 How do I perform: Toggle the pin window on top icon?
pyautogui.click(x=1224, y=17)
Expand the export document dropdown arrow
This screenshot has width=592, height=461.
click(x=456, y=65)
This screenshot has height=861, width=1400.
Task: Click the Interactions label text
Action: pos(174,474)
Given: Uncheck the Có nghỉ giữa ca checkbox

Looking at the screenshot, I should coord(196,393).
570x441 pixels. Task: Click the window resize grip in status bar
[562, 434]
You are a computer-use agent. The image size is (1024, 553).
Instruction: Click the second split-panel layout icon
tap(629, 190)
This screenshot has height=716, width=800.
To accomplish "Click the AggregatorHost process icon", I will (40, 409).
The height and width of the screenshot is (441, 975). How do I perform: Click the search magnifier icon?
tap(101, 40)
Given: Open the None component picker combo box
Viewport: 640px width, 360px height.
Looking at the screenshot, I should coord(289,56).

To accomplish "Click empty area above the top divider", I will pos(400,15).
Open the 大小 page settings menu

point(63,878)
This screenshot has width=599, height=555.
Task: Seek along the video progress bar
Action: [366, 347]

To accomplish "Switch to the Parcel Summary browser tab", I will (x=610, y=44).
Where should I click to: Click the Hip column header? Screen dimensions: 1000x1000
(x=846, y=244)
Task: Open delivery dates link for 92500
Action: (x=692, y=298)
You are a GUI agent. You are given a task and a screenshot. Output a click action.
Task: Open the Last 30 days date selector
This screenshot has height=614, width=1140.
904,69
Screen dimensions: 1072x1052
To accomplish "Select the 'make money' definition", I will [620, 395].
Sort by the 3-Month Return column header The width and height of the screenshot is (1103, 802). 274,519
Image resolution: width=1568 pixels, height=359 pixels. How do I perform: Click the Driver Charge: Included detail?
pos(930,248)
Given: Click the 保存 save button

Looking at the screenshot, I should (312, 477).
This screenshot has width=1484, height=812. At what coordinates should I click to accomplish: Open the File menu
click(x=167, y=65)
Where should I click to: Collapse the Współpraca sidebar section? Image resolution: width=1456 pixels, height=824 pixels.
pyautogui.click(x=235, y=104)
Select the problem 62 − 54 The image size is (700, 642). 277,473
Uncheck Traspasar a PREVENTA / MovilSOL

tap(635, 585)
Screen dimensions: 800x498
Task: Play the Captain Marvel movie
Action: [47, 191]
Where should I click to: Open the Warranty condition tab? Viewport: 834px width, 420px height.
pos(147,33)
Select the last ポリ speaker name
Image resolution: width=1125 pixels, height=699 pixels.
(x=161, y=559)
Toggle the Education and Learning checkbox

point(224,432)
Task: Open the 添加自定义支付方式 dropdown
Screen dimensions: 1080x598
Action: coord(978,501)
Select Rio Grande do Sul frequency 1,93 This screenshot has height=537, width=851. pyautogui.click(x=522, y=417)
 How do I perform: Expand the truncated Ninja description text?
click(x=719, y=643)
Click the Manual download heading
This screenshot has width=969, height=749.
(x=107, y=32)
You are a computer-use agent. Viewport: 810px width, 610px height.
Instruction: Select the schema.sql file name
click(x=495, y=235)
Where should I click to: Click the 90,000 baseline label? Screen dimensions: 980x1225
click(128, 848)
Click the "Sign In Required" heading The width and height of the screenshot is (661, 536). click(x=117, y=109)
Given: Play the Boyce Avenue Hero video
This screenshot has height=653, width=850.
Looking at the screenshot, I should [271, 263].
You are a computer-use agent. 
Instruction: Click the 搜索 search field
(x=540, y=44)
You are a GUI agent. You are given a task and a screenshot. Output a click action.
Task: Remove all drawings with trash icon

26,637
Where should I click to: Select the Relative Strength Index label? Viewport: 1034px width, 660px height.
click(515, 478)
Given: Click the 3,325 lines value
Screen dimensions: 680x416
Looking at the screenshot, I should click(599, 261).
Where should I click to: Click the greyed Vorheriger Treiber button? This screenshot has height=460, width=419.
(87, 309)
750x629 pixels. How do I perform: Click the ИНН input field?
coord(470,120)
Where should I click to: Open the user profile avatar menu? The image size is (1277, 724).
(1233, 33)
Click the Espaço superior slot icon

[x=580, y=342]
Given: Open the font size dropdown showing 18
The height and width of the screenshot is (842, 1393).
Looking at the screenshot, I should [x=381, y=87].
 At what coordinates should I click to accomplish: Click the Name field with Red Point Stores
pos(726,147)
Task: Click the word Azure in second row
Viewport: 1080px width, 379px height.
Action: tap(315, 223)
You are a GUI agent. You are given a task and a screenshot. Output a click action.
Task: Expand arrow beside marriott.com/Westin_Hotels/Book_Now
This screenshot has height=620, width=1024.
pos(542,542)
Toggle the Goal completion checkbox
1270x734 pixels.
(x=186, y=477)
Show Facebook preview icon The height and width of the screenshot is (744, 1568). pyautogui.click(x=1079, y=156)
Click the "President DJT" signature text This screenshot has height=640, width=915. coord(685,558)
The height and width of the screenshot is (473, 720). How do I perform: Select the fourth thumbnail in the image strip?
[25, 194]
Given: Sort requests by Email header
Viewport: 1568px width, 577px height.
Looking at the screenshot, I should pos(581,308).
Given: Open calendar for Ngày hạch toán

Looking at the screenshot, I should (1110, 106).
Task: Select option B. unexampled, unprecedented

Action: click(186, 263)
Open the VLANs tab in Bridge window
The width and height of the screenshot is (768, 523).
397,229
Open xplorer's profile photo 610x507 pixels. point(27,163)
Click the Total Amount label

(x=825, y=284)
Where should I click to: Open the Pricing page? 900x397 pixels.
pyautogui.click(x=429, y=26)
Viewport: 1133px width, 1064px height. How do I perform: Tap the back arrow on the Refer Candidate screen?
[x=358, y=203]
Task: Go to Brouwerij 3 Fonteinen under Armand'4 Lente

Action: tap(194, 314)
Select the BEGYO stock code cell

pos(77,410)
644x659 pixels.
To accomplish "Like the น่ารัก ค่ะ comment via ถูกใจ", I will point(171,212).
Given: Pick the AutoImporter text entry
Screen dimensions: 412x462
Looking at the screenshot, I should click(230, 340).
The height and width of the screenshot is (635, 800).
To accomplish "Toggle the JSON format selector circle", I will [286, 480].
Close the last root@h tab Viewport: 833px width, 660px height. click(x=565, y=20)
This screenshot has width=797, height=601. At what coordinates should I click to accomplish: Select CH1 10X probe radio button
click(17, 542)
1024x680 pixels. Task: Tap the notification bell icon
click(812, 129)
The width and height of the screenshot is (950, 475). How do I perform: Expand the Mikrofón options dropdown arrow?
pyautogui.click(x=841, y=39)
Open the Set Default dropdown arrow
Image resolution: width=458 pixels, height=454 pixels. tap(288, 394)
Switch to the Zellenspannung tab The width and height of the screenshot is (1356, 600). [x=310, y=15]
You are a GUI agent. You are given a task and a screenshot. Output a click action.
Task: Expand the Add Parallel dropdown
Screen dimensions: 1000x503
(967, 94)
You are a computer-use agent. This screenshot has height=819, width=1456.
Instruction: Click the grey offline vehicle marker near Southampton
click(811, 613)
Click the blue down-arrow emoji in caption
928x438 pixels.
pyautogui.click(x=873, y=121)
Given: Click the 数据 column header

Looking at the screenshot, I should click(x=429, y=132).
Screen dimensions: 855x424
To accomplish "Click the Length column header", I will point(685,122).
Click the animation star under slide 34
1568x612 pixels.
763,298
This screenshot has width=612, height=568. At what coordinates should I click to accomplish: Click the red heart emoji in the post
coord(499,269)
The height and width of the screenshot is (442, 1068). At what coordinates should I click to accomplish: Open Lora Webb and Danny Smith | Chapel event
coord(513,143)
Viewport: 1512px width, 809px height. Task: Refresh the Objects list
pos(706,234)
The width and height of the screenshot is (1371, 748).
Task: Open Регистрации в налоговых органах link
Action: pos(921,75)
-------
◆ Problem statement
Reproduce the listing word for word from its first line up to and including the line with "Expand the export document dropdown arrow". Give no other lines.

◆ Result of this task
 How do I perform: Toggle the pin window on top icon?
pyautogui.click(x=1224, y=17)
Expand the export document dropdown arrow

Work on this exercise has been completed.